【完結】年の差十五の旦那様Ⅰ~義妹に婚約者を奪われ、冷酷だと言われる辺境伯の元に追いやられましたが、毎日幸せです!~【コミカライズ原作】
「ですから、シェリル様は旦那様にお似合いだと思うのです。努力家同士、互いを高め合う関係を築けるかと……」
「おい、サイラス。お前、最近言っていることが変わっていないか?」

 執事のサイラスの言葉に、俺の顔は若干ひきつった。アシュフィールド侯爵家から送られてきた少女――シェリル嬢は、極上の容姿をしていた。桃色の艶やかな髪。美しい水色の瞳。男性ならば誰もが虜になりそうな美貌。アシュフィールド侯爵によれば、婚約者に婚約を解消されたので、是非とももらってやってほしいということだった。正直、俺の元にこういう風に行き場を失った少女が送られてくることは多いし、今回も適当なところに嫁入りさせてことを済ませようとしていた、のだが――使用人たちが、シェリル嬢のことを気に入り始めたのだ。

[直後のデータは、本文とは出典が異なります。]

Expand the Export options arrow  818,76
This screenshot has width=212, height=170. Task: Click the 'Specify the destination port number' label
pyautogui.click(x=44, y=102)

「いえいえ、私は彼女のことを勘違いしておりました。やはり、王都貴族の娘はダメだ。そう言う、思い込みがありまして……」
「……そうか」

 サイラスは、王都貴族が大嫌いだ。そのため、俺の元に送られてくる少女全員に冷たい態度を取っていた。しかし、サイラスは気が付けば、シェリル嬢を大層気に入っていた。「努力家だ」「性格も大層よろしい」「何よりも、旦那様を支えてくださるでしょう」。そんな言葉を並べ、サイラスは俺とシェリル嬢を婚姻させようとし始めた。……でも、考えてみてほしい。俺は三十三。それに対してシェリル嬢は――十八。年の差が、ありすぎるだろう!?

「……こんなことを言ったら申し訳ないが、俺とシェリル嬢では年が十五も離れている。シェリル嬢からすれば、俺は立派な『おっさん』予備軍だ」
「いえいえ、シェリル様に好みのタイプを問いかけた際『優しい人』とおっしゃっておりましたよ? 年齢については、気にしないとおっしゃっておりました!」
「それは多分、オブラートに包んでくれたのだと思うぞ……」

 俺がいる手前、年齢のことは言えないだろう。そう思ったから、シェリル嬢は好みのタイプに無難に「優しい人」と答えたのだろう。それは、容易に想像がつく。それに、噂を調べれば彼女の婚約者は優しい人ではなかったらしい。もしかしたらだが、そのこともあるから優しい人が良いのかもしれない。